Он застал в Москве молодую труппу, которая была как бы на стыке двух течений, двух направлений. Главные силы старой труппы, времен Медокса, до перехода театра в казну, ее корифеи — Померанцев. Плавильщиков, Шушерин, Сандунов, Синявская, Злов, Ожогин, Мочалов-отец — умерли. Остались предания, все еще питающие тот классический стиль их игры, который был единственным стилем дощепкинской эпохи. Условность, как прием, еще господствовала в двадцатых годах XIX столетия и раскрывалась в мелодраме и водевиле. Новые веяния, еще смутные и противоречивые, пытавшиеся утвердить естественность, оказывали, в свою очередь, воздействие на молодых актеров — будущих товарищей Щепкина.

В 1831 году комедия «Горе от ума» Грибоедова давалась полностью, и Щепкин приступил к изучению роли Фамусова. Тогда же появился перевод мольеровского «Тартюфа» — Щепкин — Оргонт, и двух комедий Бомарше «Женитьба Фигаро» и «Севильский цирюльник» — в обеих Щепкин играл Бартоло.

Фамусов — одно из великолепнейших созданий Щепкина. Но роль далась ему не сразу.

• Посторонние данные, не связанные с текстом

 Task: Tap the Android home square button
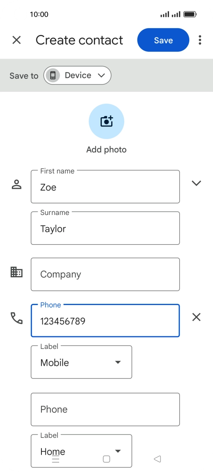point(107,459)
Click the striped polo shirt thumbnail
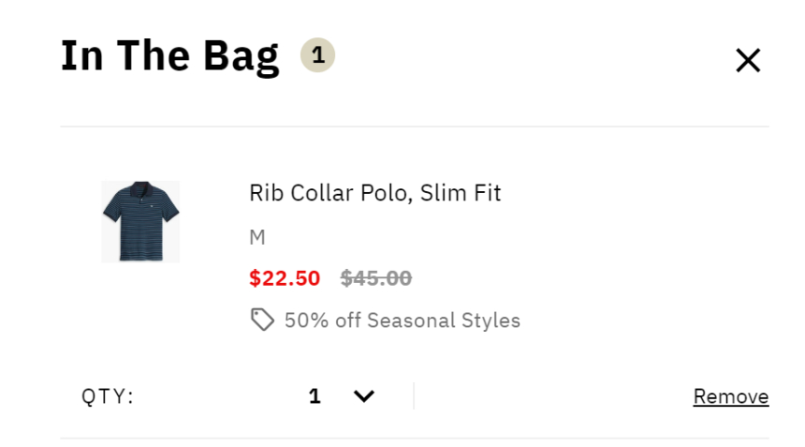Viewport: 805px width, 447px height. 140,221
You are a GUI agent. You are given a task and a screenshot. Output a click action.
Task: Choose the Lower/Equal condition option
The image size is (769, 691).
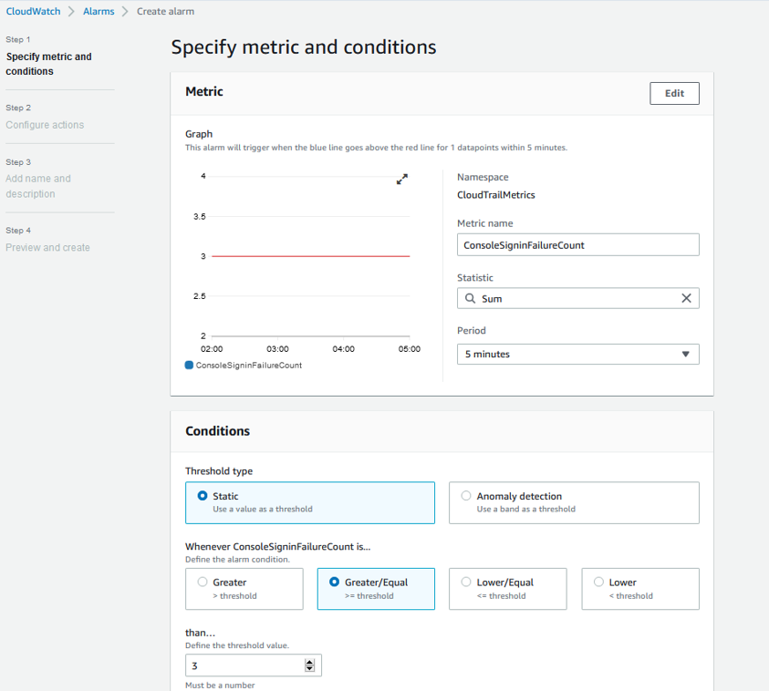pos(466,582)
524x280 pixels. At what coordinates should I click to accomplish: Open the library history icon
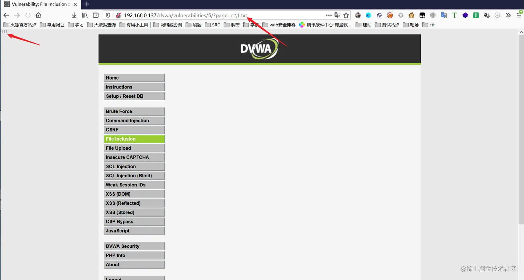pos(85,15)

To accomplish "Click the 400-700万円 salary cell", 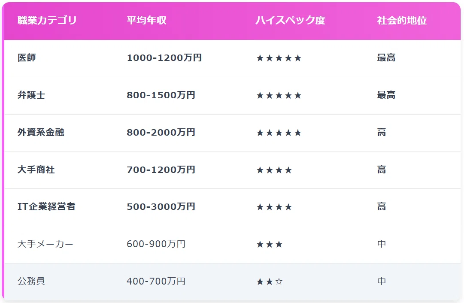I will tap(156, 281).
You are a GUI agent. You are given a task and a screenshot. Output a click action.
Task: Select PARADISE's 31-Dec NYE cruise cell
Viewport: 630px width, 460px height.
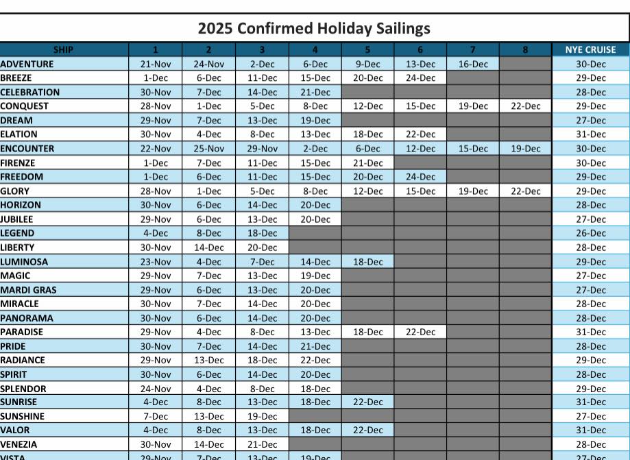tap(590, 332)
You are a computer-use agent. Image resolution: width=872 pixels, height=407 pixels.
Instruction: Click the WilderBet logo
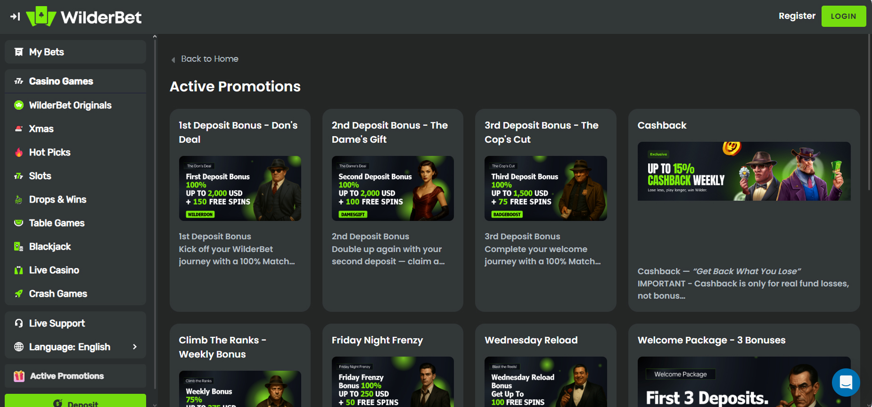tap(84, 17)
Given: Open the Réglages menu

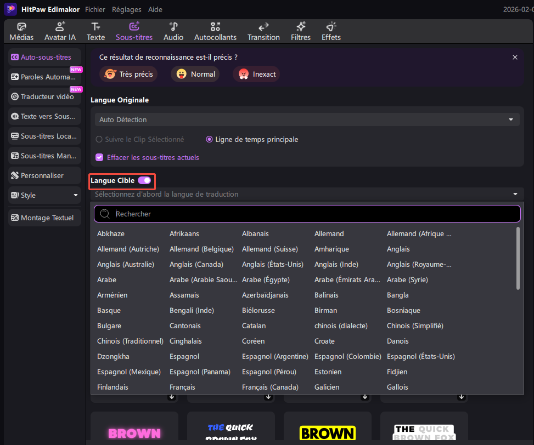Looking at the screenshot, I should pyautogui.click(x=126, y=9).
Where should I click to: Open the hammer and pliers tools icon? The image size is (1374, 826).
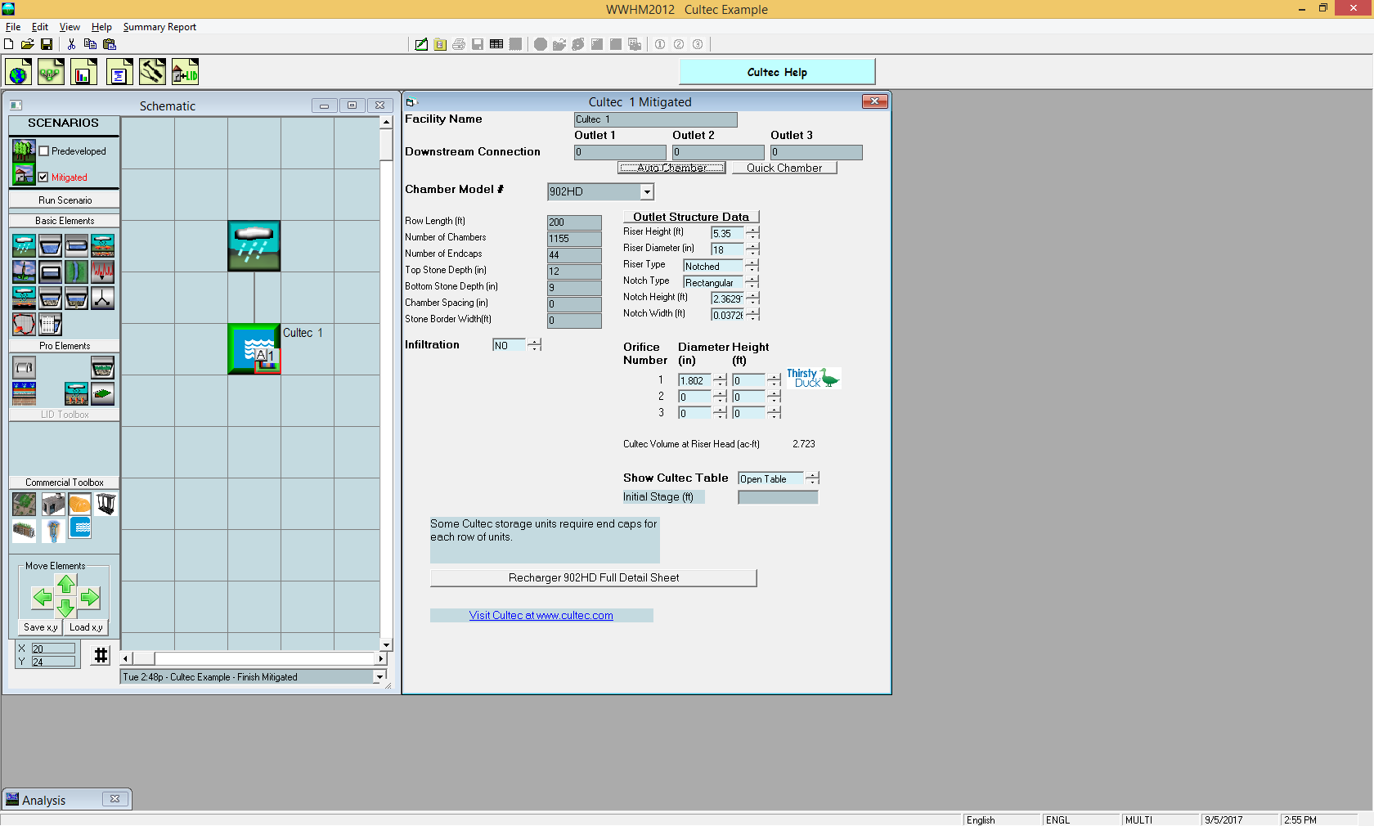(152, 73)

Щепкин сам находил себя не слишком подходящим Фамусову, говоря — «Какой же я барин!» И, действительно, отсутствие барственности было отмечено в исполнении Щепкина критикой. Но неустанно работая, Щепкин и этот образ поднял на огромную высоту мастерства.

Старый театрал Стахович, видавший в этой роли Щепкина в последние годы его жизни, писал, что «Фамусов в исполнении Щепкина был далеко не аристократ, да и мог ли быть им управляющий казенным местом, но барства и чванства много должно было быть в родственнике Максима Петровича. Именно таким московским барином двадцатых годов был в этой роли Щепкин. Важным, сосредоточенным был Щепкин даже во время ухаживания с Лизой, что он делал с легким оттенком галантности турецкого паши, и с лакеем в душе, Молчалиным, и с крепостными лакеями. Любезен только с одним Скалозубом. В III действии он только оттенял в своей надутой любезности разные категории гостей. В обращениях к Чацкому тон Щепкина была не только ироничен, а почти презрителен, постоянно слышалась ненависть к противнику и его взглядам.

Ключом всей роли Фамусова в исполнении Щепкина было слово «с кем» в IV действии:

«Бесстыдница, где, с кем…».

Найди Фамусов Софью в передней не с Чацким, а со Скалозубом, и Фамусов прошел бы мимо, не заметив».

Тридцатые годы в жизни Щепкина отмечены, наконец, самым решающим событием в истории его сорокалетней службы в Малом театре.

В 1831 году Щепкин встретился с Гоголем. Гоголь навсегда входит в жизнь Щепкина. Щепкин становится актером Гоголя.